=== Data ===

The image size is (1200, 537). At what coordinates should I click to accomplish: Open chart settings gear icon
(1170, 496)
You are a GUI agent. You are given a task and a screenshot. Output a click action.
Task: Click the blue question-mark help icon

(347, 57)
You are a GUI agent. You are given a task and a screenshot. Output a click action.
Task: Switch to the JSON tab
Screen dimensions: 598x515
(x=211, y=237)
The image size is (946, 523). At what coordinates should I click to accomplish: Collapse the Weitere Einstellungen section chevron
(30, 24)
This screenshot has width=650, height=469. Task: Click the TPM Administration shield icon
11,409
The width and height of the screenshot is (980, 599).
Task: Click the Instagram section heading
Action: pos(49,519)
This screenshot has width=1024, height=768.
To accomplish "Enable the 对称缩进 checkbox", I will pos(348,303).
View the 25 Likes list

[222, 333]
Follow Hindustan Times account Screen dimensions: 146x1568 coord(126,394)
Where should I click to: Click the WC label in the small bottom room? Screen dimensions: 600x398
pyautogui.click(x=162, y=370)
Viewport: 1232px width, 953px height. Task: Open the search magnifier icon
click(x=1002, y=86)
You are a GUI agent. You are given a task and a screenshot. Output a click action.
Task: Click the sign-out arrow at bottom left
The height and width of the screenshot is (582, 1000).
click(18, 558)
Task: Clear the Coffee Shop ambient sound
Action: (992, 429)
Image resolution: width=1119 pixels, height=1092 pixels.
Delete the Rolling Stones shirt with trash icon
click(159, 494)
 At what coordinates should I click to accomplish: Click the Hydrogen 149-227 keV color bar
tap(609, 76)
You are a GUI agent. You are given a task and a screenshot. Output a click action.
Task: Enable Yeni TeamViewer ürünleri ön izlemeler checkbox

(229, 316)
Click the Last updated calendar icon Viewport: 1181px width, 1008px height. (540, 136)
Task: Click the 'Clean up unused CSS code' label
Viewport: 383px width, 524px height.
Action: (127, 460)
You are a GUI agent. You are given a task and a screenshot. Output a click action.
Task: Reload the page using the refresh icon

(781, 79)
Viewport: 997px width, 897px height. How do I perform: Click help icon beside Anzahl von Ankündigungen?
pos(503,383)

===

▸ What the task requires:
Your task is to retype the data exactly, with no line missing.

▸ Task response:
The image size is (1200, 537). At what coordinates should I click to accomplish: Open chart settings gear icon
(1170, 496)
You are a GUI agent. You are given a task and a screenshot. Output a click action.
Task: Click the blue question-mark help icon

(347, 57)
You are a GUI agent. You are given a task and a screenshot. Output a click action.
Task: Switch to the JSON tab
Screen dimensions: 598x515
(x=211, y=237)
The image size is (946, 523). At what coordinates should I click to accomplish: Collapse the Weitere Einstellungen section chevron
(30, 24)
This screenshot has width=650, height=469. Task: Click the TPM Administration shield icon
11,409
The width and height of the screenshot is (980, 599).
Task: Click the Instagram section heading
Action: pos(49,519)
This screenshot has width=1024, height=768.
To accomplish "Enable the 对称缩进 checkbox", I will pos(348,303).
View the 25 Likes list

[222, 333]
Follow Hindustan Times account Screen dimensions: 146x1568 coord(126,394)
Where should I click to: Click the WC label in the small bottom room? Screen dimensions: 600x398
pyautogui.click(x=162, y=370)
Viewport: 1232px width, 953px height. Task: Open the search magnifier icon
click(x=1002, y=86)
You are a GUI agent. You are given a task and a screenshot. Output a click action.
Task: Click the sign-out arrow at bottom left
The height and width of the screenshot is (582, 1000).
click(18, 558)
Task: Clear the Coffee Shop ambient sound
Action: (992, 429)
Image resolution: width=1119 pixels, height=1092 pixels.
Delete the Rolling Stones shirt with trash icon
click(159, 494)
 At what coordinates should I click to accomplish: Click the Hydrogen 149-227 keV color bar
tap(609, 76)
You are a GUI agent. You are given a task and a screenshot. Output a click action.
Task: Enable Yeni TeamViewer ürünleri ön izlemeler checkbox

(229, 316)
Click the Last updated calendar icon Viewport: 1181px width, 1008px height. (540, 136)
Task: Click the 'Clean up unused CSS code' label
Viewport: 383px width, 524px height.
Action: (127, 460)
You are a GUI agent. You are given a task and a screenshot. Output a click action.
Task: Reload the page using the refresh icon

(781, 79)
Viewport: 997px width, 897px height. How do I perform: Click help icon beside Anzahl von Ankündigungen?
pos(503,383)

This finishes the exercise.